Penentuan Rhodamine B dalam bubuk cabai dengan sistem WAYEAL LCMS-TQ9200 LCMS/MS

Rhodamine B (juga disebut Rose Red B atau Basic Violet 10) adalah pewarna fluoresen basa sintetis yang termasuk dalam kelas kimia xanthene. Zat ini sendiri menunjukkan warna merah mawar cerah dan mudah larut dalam pelarut polar seperti air dan etanol. Awalnya, zat ini banyak digunakan di bidang industri termasuk tekstil, percetakan, dan pelabelan fluoresen. Karena biayanya yang rendah dan kemampuan pewarnaan yang kuat, beberapa pedagang yang tidak bermoral telah menambahkannya secara ilegal ke dalam produk makanan untuk tujuan pewarnaan, seperti bubuk cabai, lada Sichuan, produk daging, dan bumbu, menjadikannya kontaminan penting yang membahayakan keamanan pangan.
Rhodamine B jelas beracun bagi tubuh manusia. Zat ini dapat masuk ke dalam tubuh melalui saluran pencernaan atau kulit, mengganggu metabolisme fisiologis normal. Selain itu, zat ini menimbulkan risiko karsinogenik dan mutagenik potensial. Akibatnya, zat ini telah diklasifikasikan sebagai zat yang tidak dapat dimakan dan dilarang dalam makanan oleh banyak negara. Zat ini merupakan target utama pengawasan keamanan pangan, dan tingkat deteksinya tetap tinggi secara persisten di berbagai bumbu dan makanan olahan.

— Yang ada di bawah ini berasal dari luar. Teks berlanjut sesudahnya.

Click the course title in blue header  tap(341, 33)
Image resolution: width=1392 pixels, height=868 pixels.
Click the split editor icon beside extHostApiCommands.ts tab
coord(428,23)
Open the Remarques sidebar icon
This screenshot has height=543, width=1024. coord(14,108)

Dalam catatan aplikasi ini, metode kromatografi cair-spektrometri massa tandem (LC-MS/MS) untuk penentuan Rhodamine B dalam makanan ditetapkan menggunakan sistem kromatografi cair-spektrometri massa tandem WAYEAL LCMS-TQ9200. Metode ini mencapai ekstraksi yang efisien, pemisahan yang tepat, dan kuantifikasi analit target yang sensitif sambil secara efektif menghilangkan gangguan matriks makanan. Metode ini menawarkan dukungan teknis yang andal untuk penyaringan cepat dan kuantifikasi akurat Rhodamine B dalam makanan, sehingga memfasilitasi pengawasan keamanan pangan yang efektif.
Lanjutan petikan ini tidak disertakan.